We’re now creating a new TransportClientEndpointBehavior with the CredentialType of TransportClientCredentialType.Saml, and setting the SamlToken property to our samlToken. Mission accomplished! (Note: since I changed the variable name to samlCredentials, but sure and update the code below where the TransportClientEndpointBehavior is added as a behavior.)

Feels good. Now all we have to do is run it!

Wrapping Up

Alright, so now we’re ready to run it. Grab the source code below. When you run it, be sure and update YOURSERVICENAMESPACE (two instances) and YOURISSUERSECRET (one instance). Also, be sure to start the projects in the following order:

  1. SelfSTS – we need to make sure our STS is running first.

  2. Service – when this starts it will grab the SAML token from SelfSTS, then connect to the Service Bus endpoint as a listener.

  3. Client – when this starts it will use the SharedSecret to connect to the Service Bus as a sender.

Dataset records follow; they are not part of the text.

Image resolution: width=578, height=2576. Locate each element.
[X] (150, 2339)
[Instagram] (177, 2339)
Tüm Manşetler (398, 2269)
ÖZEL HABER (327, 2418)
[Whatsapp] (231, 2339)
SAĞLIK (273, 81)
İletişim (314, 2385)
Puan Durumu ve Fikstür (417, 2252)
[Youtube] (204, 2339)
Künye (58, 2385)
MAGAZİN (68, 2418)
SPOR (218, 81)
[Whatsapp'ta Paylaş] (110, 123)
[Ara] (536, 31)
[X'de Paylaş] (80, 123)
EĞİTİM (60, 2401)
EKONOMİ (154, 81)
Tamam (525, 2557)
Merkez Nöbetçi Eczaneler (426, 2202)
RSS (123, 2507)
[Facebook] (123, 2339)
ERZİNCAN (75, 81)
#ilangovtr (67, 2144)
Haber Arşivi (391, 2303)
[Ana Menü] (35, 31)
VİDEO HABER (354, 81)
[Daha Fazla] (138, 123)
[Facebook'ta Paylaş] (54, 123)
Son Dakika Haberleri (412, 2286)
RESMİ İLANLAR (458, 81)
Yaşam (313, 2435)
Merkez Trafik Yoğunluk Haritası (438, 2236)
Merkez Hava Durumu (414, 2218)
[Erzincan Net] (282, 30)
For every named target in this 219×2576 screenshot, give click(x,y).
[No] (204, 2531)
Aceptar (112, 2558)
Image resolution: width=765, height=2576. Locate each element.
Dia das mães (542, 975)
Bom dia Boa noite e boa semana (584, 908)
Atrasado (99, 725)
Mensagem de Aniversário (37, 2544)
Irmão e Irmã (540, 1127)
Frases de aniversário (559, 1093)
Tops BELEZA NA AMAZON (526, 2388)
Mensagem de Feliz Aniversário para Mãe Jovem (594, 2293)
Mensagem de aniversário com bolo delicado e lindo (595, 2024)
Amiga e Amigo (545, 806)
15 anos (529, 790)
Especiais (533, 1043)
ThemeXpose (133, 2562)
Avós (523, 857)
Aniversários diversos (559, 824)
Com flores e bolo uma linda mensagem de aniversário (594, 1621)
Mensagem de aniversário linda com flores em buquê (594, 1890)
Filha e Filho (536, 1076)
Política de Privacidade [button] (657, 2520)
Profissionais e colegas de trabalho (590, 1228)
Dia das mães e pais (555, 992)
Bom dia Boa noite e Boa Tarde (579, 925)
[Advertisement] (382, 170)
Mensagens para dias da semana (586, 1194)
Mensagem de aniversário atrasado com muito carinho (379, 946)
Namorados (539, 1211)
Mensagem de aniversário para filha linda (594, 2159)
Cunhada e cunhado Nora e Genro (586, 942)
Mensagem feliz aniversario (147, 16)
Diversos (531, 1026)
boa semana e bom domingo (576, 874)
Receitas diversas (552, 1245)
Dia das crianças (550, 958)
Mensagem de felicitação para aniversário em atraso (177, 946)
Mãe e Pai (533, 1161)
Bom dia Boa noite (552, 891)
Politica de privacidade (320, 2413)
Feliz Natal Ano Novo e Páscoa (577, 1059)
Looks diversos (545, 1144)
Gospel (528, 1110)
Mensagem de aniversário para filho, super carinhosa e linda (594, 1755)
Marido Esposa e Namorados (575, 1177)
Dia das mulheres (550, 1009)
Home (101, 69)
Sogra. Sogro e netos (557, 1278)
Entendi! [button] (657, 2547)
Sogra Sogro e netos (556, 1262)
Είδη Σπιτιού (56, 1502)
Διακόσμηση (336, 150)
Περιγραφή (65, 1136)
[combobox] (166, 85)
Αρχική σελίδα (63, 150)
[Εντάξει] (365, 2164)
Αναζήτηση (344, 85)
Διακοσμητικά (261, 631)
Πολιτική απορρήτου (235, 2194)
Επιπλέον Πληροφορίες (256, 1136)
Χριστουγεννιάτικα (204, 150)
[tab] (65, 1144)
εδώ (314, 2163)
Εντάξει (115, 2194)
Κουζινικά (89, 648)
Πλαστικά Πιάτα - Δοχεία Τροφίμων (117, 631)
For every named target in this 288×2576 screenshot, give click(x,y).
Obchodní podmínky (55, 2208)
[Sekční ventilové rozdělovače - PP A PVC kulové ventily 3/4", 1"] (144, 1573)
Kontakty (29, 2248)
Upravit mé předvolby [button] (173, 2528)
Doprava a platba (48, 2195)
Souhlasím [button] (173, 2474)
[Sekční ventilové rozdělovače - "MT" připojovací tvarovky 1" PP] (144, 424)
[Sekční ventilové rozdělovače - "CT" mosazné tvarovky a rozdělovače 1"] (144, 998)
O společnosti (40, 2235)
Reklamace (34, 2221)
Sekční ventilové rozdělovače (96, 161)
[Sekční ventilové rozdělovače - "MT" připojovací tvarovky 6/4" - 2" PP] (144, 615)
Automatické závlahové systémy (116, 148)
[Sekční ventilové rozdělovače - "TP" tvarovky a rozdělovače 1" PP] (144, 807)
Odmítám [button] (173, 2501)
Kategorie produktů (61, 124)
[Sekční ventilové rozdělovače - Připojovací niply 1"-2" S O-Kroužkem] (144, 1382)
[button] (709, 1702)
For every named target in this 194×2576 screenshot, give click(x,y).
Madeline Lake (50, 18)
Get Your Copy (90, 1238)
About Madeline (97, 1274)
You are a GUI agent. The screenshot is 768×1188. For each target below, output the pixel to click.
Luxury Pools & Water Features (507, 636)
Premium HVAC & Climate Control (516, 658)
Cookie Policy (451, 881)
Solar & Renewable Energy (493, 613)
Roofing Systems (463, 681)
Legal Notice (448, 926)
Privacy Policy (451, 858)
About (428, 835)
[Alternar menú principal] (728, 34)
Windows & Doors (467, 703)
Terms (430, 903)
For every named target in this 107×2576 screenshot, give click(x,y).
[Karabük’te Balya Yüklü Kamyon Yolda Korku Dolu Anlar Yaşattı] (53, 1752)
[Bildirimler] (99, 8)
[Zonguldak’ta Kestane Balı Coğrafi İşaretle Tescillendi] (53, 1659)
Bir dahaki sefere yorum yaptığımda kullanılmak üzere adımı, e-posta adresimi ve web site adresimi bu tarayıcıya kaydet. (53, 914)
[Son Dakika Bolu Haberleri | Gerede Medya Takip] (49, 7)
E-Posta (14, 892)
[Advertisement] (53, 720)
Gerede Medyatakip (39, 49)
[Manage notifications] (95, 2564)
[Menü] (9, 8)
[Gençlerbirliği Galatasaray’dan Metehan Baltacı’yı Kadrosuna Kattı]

When the Service starts and successfully connects as a listener, it should look like this:


After you startup the Client and echo some text, you’ll see the text reflected in the console window:


And that’s it!

Now, the whole purpose of this is to highlight how to leverage the SAML token within the TransportClientEndpointBehavior class. Obviously you’ll want to use something like ADFS 2.0 and not the SelfSTS in a production, but fortunately I can refer you to my disclaimer above and wish you good luck!

Hope this helps!

Special thanks to Vittorio Bertocci and Maciej (“Ski”) Skierkowski for their help, and Scott Seely for asking the question that got me to pull this together.